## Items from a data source
━━━━━━━━━━━━━━━━

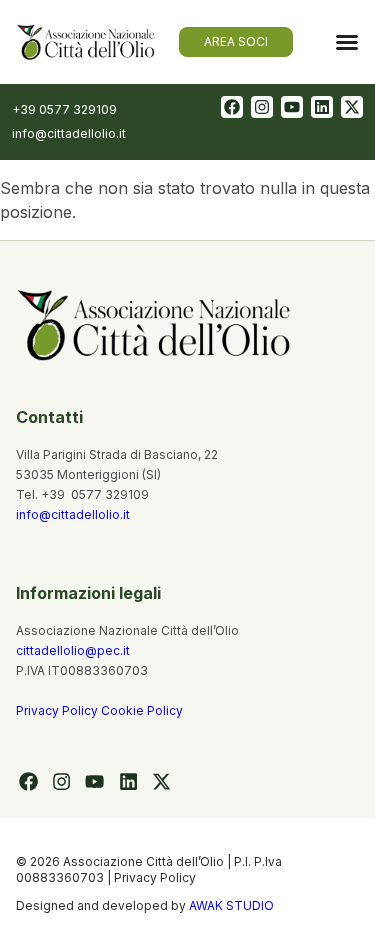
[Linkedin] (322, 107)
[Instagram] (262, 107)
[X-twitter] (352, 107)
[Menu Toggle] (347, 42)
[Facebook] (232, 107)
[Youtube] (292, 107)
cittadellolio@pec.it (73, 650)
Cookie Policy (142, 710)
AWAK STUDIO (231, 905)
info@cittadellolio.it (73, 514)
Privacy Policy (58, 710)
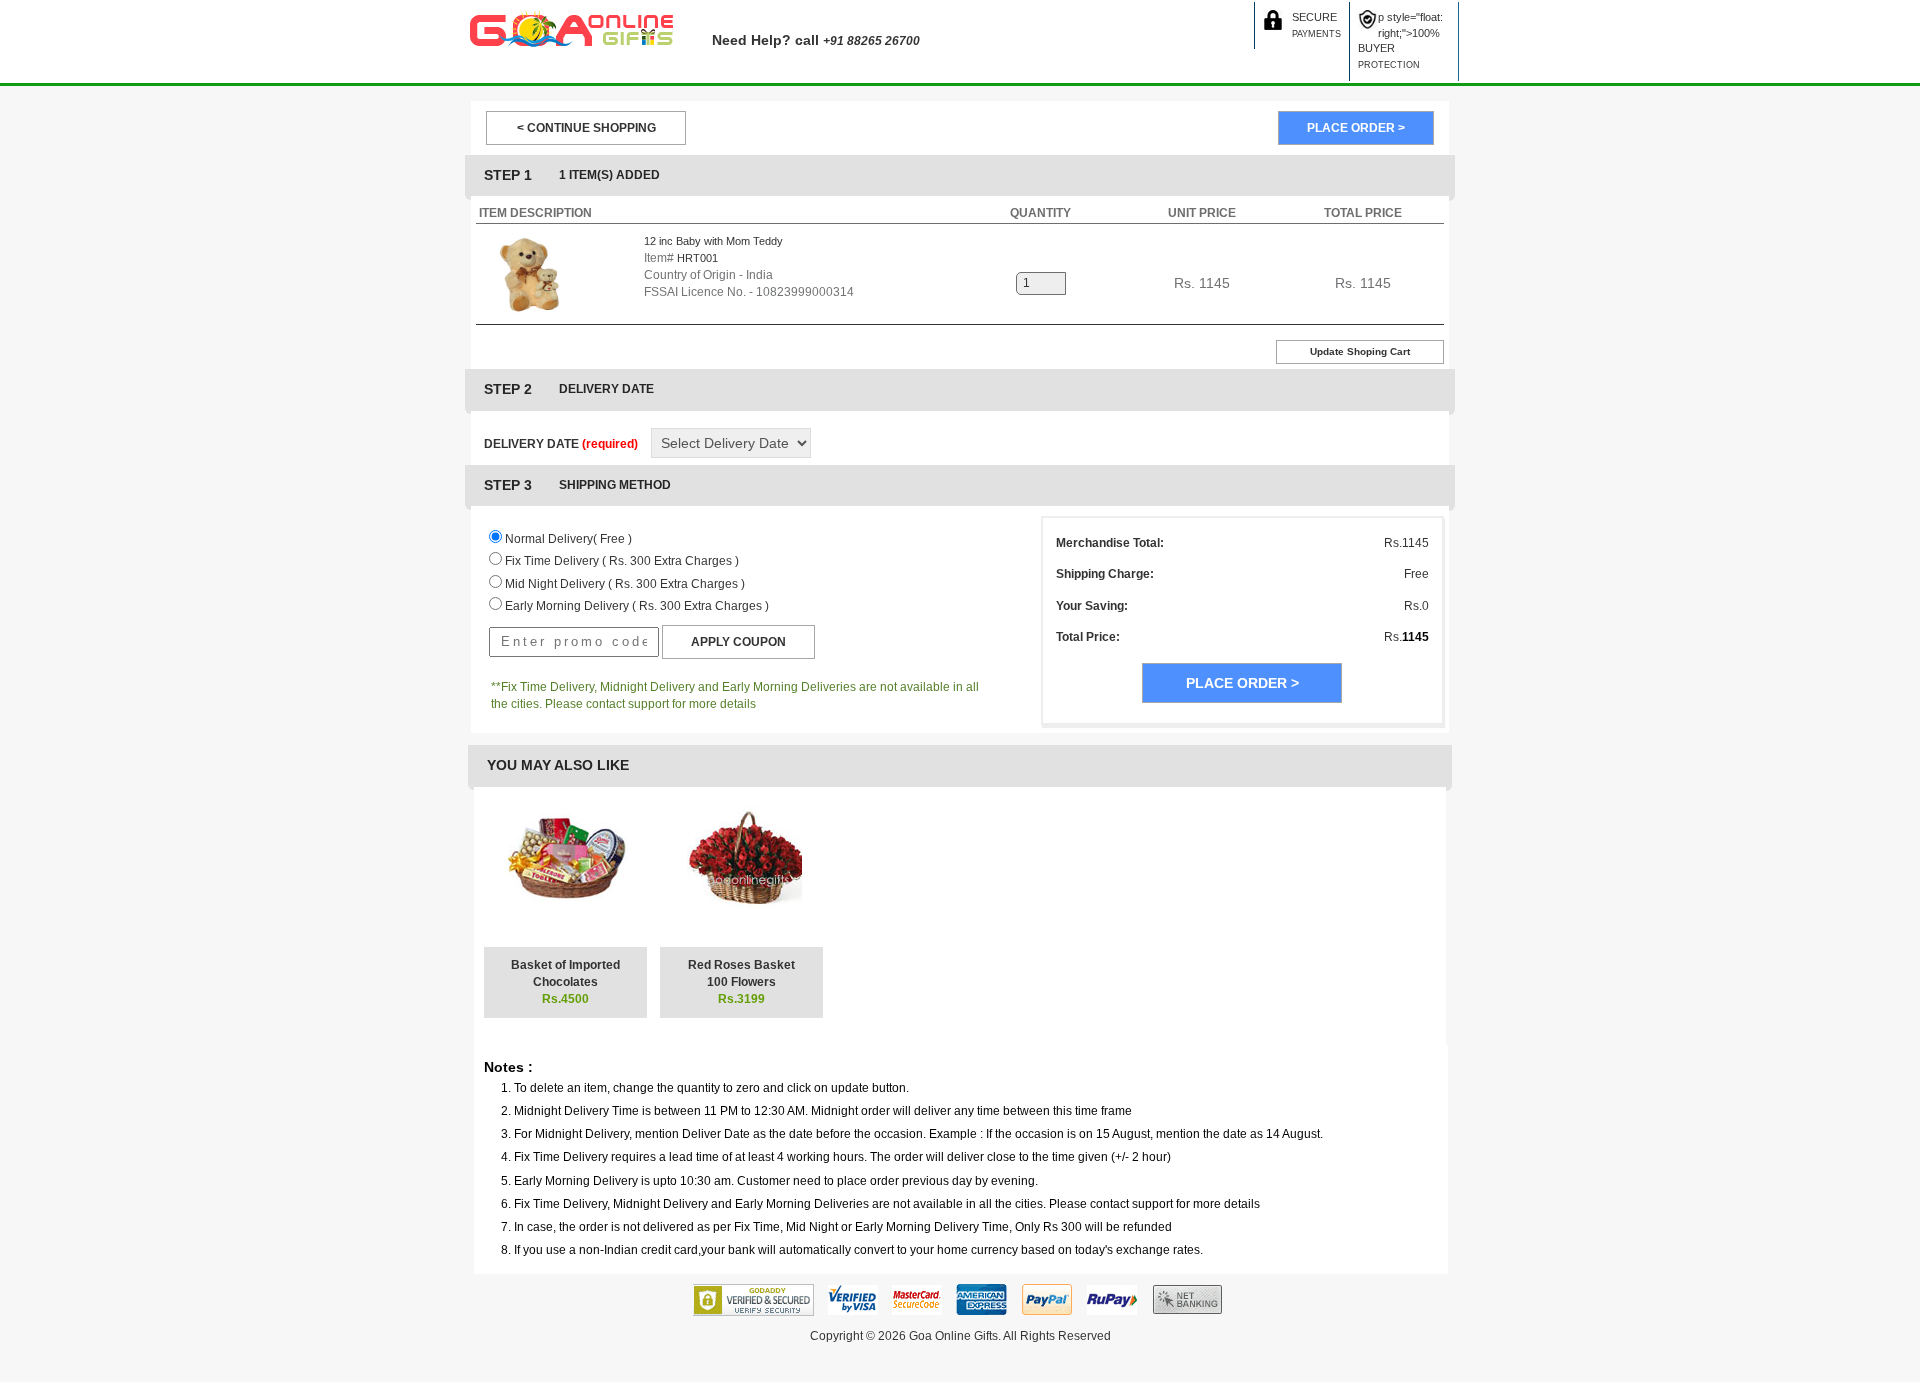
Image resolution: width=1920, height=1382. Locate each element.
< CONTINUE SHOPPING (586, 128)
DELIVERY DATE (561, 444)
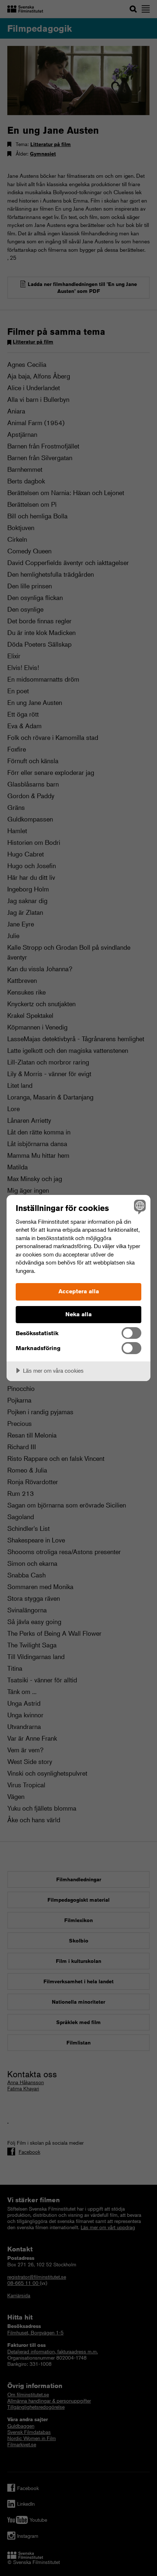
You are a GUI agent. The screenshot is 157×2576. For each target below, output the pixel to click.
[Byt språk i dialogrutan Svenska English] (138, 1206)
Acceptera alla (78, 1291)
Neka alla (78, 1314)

━━━━━━━━━━━━━━━━

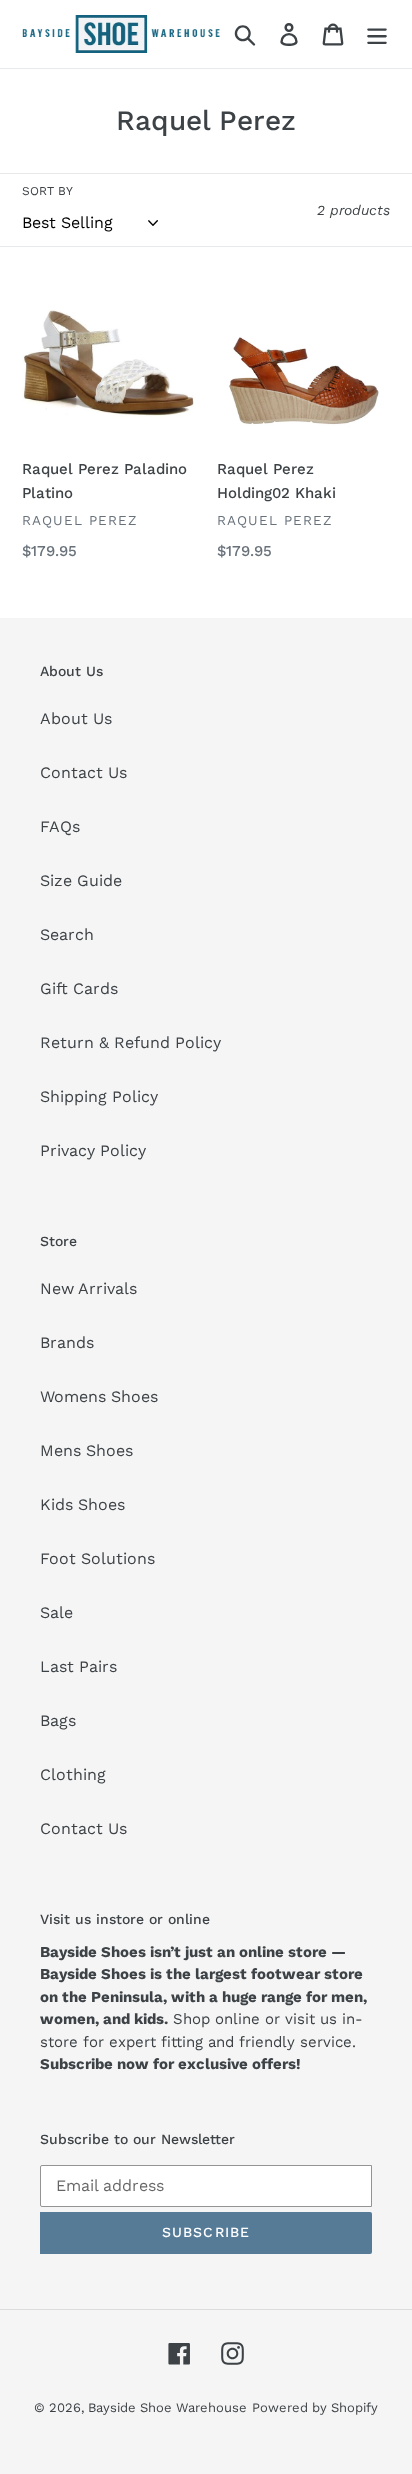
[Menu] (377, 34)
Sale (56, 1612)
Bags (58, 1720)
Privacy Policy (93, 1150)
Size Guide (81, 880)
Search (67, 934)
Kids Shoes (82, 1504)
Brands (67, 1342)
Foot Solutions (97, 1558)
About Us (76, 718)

━━━━━━━━━━━━━━━━

## Work to be completed
Between and including the line with "[Youtube] (292, 107)" and the line with "DELIVERY DATE (561, 444)", repeat every line exactly as it appears above, with pictures left out.

## Expected output
[Youtube] (292, 107)
cittadellolio@pec.it (73, 650)
Cookie Policy (142, 710)
AWAK STUDIO (231, 905)
info@cittadellolio.it (73, 514)
Privacy Policy (58, 710)
Image resolution: width=1920, height=1382. Locate each element.
< CONTINUE SHOPPING (586, 128)
DELIVERY DATE (561, 444)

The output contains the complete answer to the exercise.